> _Problem details_:
Check each line of the listing for the string "header", count the lines that have it, and answer with that number only.

━━━ Source material

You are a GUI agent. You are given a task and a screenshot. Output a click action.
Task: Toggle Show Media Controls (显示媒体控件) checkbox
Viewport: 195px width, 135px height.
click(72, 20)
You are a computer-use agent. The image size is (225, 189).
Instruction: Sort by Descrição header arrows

━━━━━━
━━━ Source material

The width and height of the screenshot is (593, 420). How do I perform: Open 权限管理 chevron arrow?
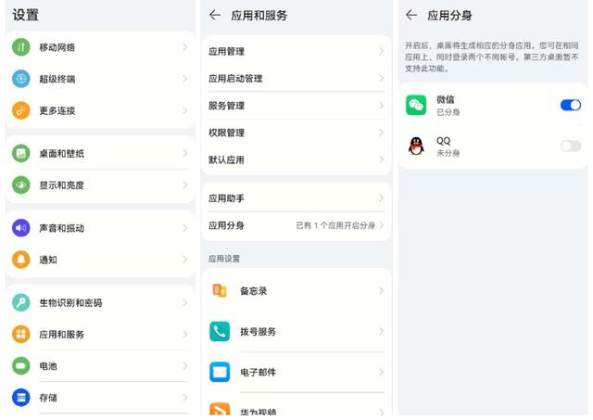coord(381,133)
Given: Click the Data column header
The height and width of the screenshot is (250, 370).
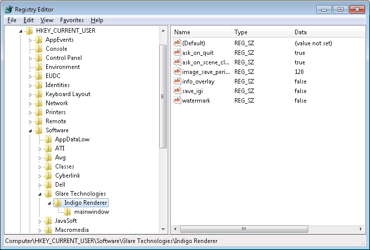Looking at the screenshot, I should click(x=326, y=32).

━━━━━━

> _Exercise answer_:
2